When people disrespect Latinos, immigrants or not, I get mad, I take it personally. I think the US policies toward immigration are ridiculous, the government needs to stop punishing the people the United States needs to survive. These undocumented immigrants, they come, they do all the work. The work no one else can do, for cheap. If all the immigrants left, we would collapse, the USA would be paralyzed. They need to just let people come in and work , and give them citizenship. They are here anyway, and when you pass laws to make something illegal, it creates opportunities for more criminal things to happen. Why are they going after the people we need to make this economy function? They pay taxes, but the government targets them. All Latino immigrants should have the same advantage I did. If more Latino immigrants had my advantages, they would be more people contributing to society as I did, instead of living in fear.
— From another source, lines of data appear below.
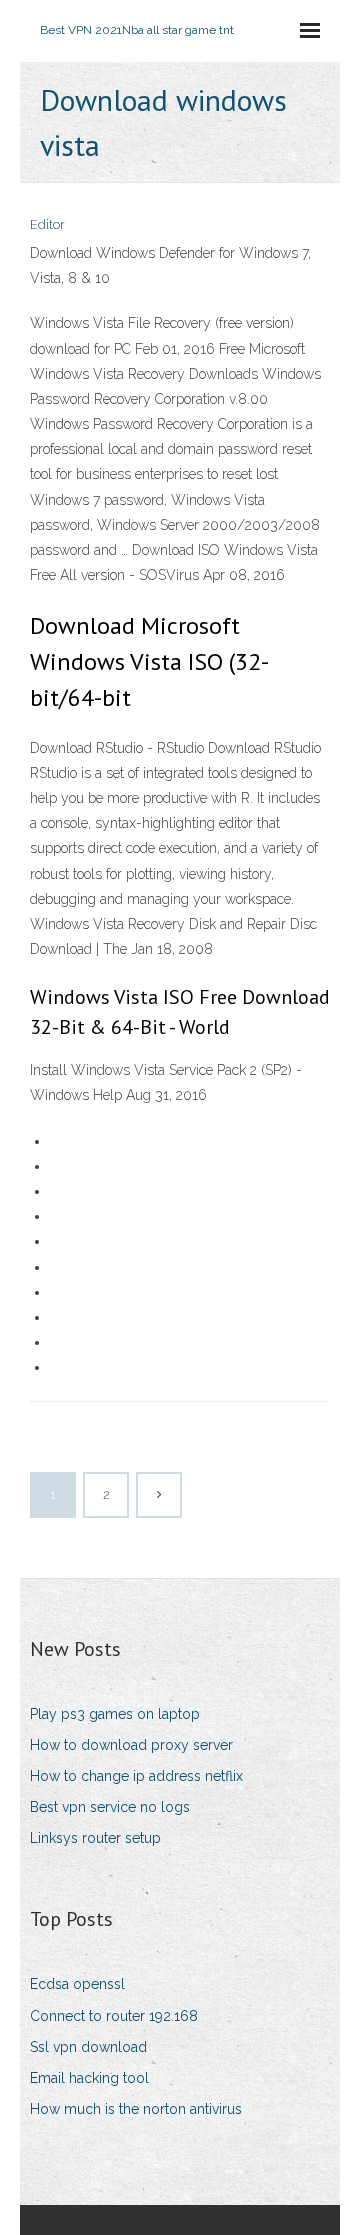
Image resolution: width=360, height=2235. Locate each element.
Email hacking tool (89, 2078)
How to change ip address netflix (136, 1776)
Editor (47, 224)
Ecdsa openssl (77, 1984)
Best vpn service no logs (110, 1807)
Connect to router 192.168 (114, 2016)
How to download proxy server (131, 1745)
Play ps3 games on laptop (115, 1714)
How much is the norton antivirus (136, 2109)
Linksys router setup (95, 1838)
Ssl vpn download (88, 2047)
I have worked for the City for over 25 years, all the time working with youth. I have now moved on to work in the Community Colleges trying to recruit and help Latino students. I have four boys, a grandson and a daughter in laws. I am proud of my family. Within a few years I want to retire, and return to Puerto Rico. I want to help my community back home. I want to enjoy my family and explore my island. Maybe in my early fifties I am retiring a little early, but I want to enjoy my life before I die. It is the plan of the USA to work people till they are almost dead, but not me.
As far as Puerto Rico today, I feel we must never become a state, look what happened to Hawaii. We must never let this happen, but I feel we should remain as we are. The USA ruined Puerto Rico, they took control, and made us lazy by offering us welfare, and they stole a huge part of who we are when they took our land, and built on top of it. We were farmers, we are connected to our land since the Tainos. Now we are a people on colonized land, but we won’t give up our fight. We have not assimilated. We are Puerto Rican, not American. We are a proud people, our culture is strong. After being colonized by the Spanish, then America, we have kept our traditions, and our spirit will not be broken; we are survivors. I am proud of what I have done in Oakland, I am proud of my struggle and my determination to succeed. I plan on returning to Puerto Rico, and living out the rest of my days on my beautiful island.